* _Excerpt to read_
Experiment Naming in Reporter

Experiment Naming in Reporter

Experiment Naming in Reporter

This document explains the experiment naming system used in PETsARD’s Reporter module, including the traditional tuple-based approach and the new naming strategy support.

Click the below button to run this example in Colab:

Open In Colab

Overview

PETsARD uses experiment names to identify and organize different experimental configurations. The Reporter module supports two naming strategies that can be controlled via the naming_strategy parameter:

  1. TRADITIONAL: Maintains backward compatibility with the existing tuple-based system
  2. COMPACT: Provides a new, more readable naming convention

Naming Strategy Parameter

The Reporter class now accepts a naming_strategy parameter to control output filename formats:

from petsard.reporter import Reporter

# Traditional naming (default)
reporter = Reporter('save_report', granularity='global', naming_strategy='traditional')

# Compact naming
reporter = Reporter('save_report', granularity='global', naming_strategy='compact')

Traditional Naming System

Tuple Format

The traditional system uses tuples to represent experiment configurations:

from petsard.reporter import Reporter

# Single module experiment
experiment_key = ('Synthesizer', 'exp1')

# Multi-module experiment
experiment_key = ('Loader', 'default', 'Synthesizer', 'exp1')

Granularity Support

For Reporter operations, granularity can be specified using bracket notation:

# With granularity
experiment_key = ('Reporter', 'exp1_[global]')
experiment_key = ('Reporter', 'exp1_[columnwise]')
experiment_key = ('Reporter', 'exp1_[pairwise]')

File Naming Convention

Traditional naming generates files like:

  • petsard_Synthesizer[exp1].csv
  • petsard[Report]_eval1_[global].csv

Using with Reporter

from petsard.reporter import Reporter

# Traditional naming strategy
reporter = Reporter('save_report', granularity='global', naming_strategy='traditional')

* _Given data_
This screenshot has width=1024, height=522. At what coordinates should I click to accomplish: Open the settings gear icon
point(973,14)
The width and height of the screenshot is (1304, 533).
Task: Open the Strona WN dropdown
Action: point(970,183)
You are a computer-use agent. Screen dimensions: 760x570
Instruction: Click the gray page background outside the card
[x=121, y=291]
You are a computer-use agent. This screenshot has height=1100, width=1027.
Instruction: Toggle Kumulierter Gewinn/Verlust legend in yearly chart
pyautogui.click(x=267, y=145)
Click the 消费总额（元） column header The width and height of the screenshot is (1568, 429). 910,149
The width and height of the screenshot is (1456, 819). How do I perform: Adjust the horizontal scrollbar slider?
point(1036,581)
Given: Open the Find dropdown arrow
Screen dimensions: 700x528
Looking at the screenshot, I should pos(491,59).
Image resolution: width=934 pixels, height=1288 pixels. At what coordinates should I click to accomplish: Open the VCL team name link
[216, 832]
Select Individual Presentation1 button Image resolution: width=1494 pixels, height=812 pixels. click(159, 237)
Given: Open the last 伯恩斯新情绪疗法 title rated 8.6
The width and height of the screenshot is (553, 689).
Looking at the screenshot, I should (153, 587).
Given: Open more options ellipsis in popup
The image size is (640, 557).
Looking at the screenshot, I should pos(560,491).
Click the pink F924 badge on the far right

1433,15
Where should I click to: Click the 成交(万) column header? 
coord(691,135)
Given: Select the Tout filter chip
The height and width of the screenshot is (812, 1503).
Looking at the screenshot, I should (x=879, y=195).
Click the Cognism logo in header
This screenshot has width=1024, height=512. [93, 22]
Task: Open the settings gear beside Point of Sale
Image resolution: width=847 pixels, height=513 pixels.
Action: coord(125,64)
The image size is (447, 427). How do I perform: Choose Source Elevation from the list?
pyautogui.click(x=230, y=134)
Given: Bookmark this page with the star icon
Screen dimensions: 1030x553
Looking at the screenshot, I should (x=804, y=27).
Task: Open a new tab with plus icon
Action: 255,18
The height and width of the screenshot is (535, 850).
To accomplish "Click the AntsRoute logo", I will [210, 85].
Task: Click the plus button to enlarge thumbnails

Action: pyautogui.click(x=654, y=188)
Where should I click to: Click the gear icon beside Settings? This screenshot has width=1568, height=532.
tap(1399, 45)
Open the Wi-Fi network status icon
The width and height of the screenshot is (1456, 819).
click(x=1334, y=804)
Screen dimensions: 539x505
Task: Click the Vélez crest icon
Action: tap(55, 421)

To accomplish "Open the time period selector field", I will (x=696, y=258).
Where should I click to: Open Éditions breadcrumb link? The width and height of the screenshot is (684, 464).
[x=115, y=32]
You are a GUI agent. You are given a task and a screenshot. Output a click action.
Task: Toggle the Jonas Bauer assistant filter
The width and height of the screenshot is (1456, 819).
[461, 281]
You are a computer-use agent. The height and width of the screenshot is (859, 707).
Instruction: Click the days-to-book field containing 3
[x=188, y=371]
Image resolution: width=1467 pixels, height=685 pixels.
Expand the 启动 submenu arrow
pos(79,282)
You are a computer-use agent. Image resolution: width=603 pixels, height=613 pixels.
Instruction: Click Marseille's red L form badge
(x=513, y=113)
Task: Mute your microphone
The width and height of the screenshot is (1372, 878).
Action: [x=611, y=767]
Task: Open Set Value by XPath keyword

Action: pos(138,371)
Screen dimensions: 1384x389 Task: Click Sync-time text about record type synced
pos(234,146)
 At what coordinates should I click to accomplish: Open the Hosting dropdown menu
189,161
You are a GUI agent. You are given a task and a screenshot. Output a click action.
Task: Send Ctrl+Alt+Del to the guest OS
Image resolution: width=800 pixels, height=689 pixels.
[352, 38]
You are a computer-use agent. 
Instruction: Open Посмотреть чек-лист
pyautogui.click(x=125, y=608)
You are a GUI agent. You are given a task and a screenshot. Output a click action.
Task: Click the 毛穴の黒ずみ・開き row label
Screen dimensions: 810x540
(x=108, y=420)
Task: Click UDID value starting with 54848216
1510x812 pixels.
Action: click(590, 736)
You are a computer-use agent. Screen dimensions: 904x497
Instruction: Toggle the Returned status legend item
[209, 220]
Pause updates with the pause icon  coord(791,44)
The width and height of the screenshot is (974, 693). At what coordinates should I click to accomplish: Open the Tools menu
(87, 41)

* _Stated goal 1_
According to the experiment naming document, which naming strategy does the Reporter module use by default?
* _Stated goal 2_
List every granularity value that the experiment naming document shows in bracket notation within an experiment key.

* _Result 1_
The traditional naming strategy.

* _Result 2_
global, columnwise, pairwise